=== Section Start ===

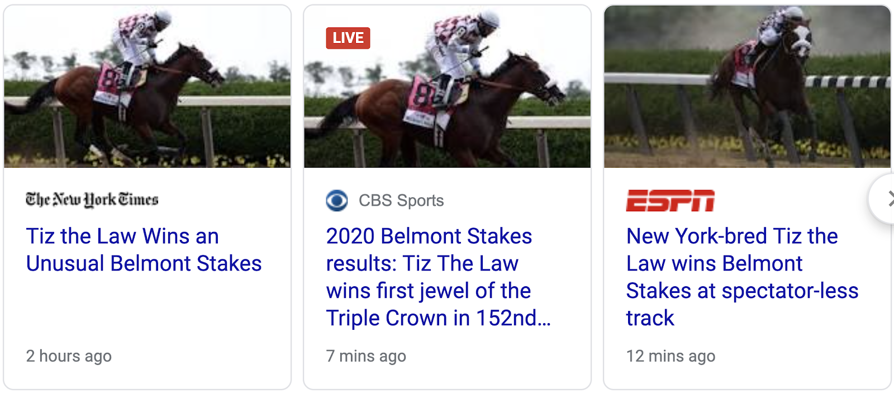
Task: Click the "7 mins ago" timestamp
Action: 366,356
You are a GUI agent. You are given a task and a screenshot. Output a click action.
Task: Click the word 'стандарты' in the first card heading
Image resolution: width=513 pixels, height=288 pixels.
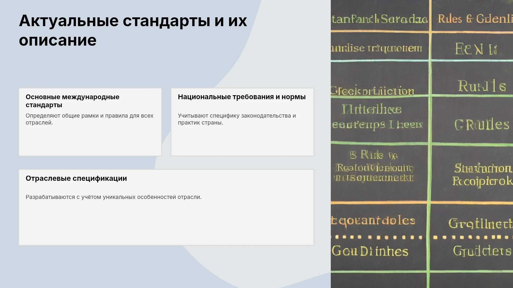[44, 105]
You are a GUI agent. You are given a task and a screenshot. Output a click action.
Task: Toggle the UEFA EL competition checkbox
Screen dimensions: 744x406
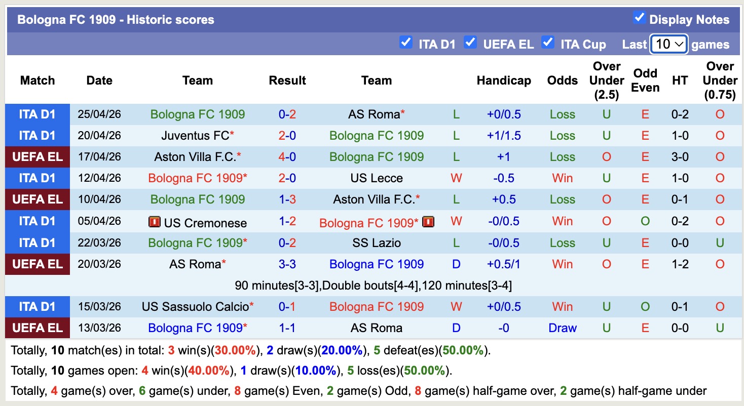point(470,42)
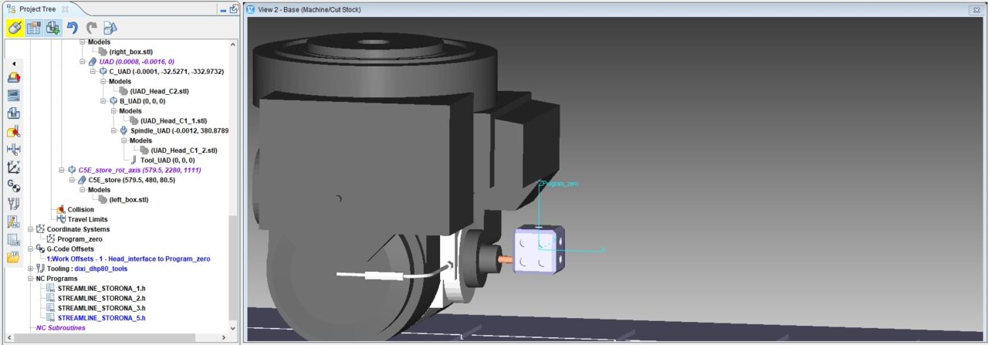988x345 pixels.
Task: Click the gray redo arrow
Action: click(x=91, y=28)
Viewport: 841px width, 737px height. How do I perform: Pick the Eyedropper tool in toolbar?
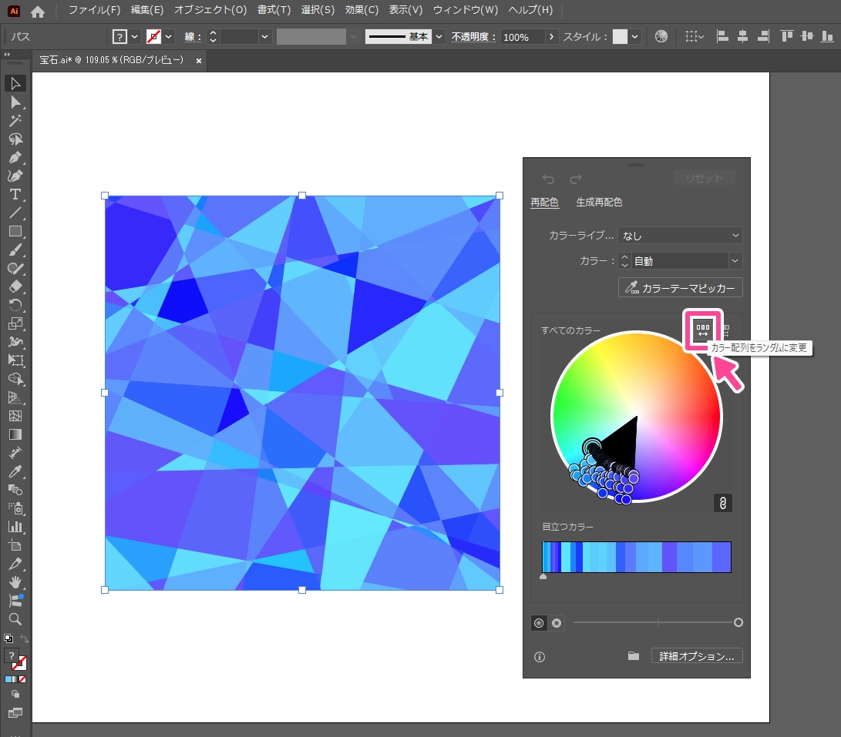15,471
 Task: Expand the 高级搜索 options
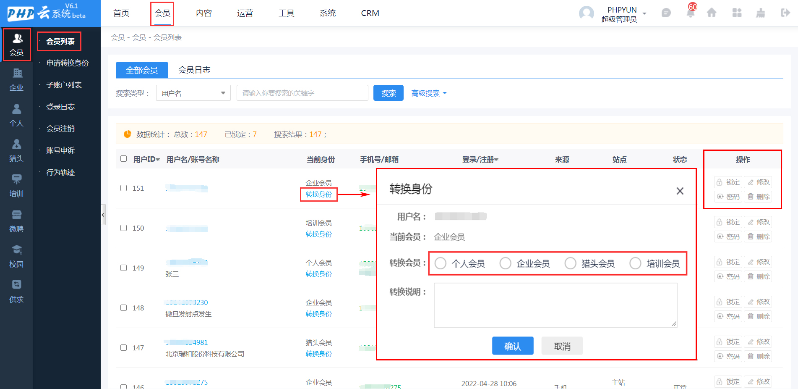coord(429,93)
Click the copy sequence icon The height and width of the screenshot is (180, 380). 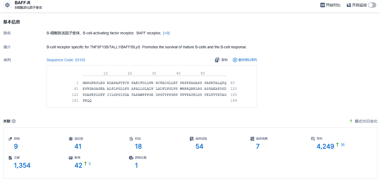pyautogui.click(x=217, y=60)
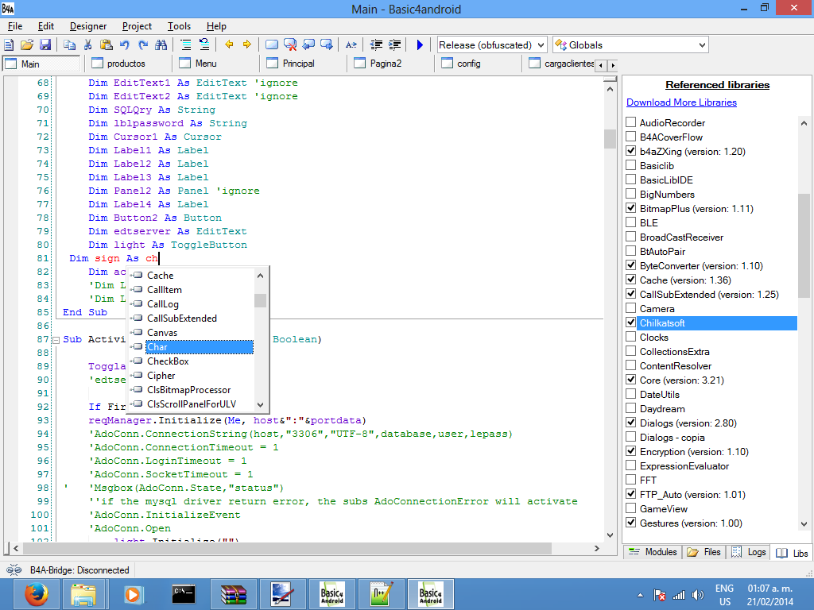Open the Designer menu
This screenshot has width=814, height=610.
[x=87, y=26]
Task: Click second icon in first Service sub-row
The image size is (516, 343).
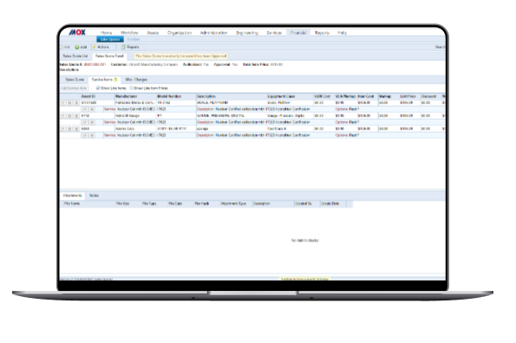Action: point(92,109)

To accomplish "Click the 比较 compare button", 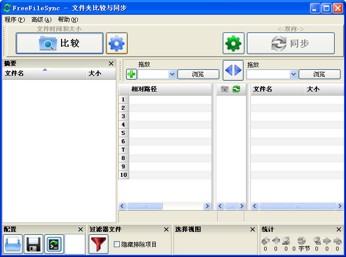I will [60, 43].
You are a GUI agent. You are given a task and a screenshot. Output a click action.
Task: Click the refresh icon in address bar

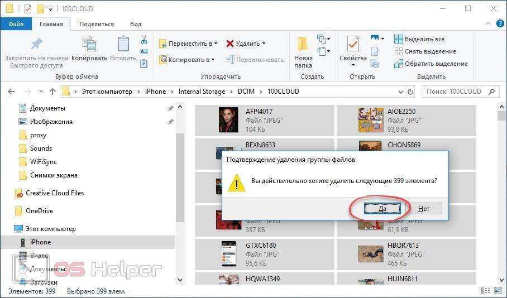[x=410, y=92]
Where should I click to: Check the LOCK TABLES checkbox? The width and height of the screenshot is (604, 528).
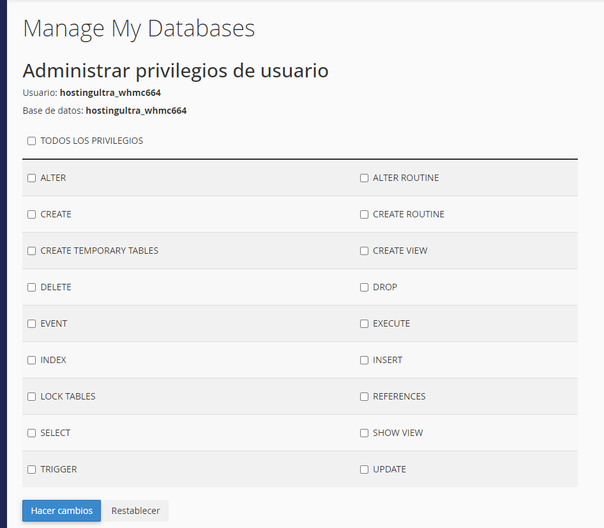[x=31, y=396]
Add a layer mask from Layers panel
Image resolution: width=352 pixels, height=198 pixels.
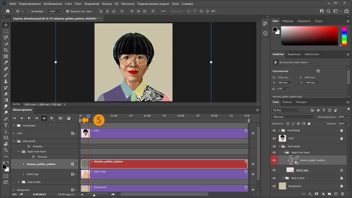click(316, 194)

=== Section End ===

• Action item
Say the number of lines above that include "first", and only that.

• Response for this exercise
2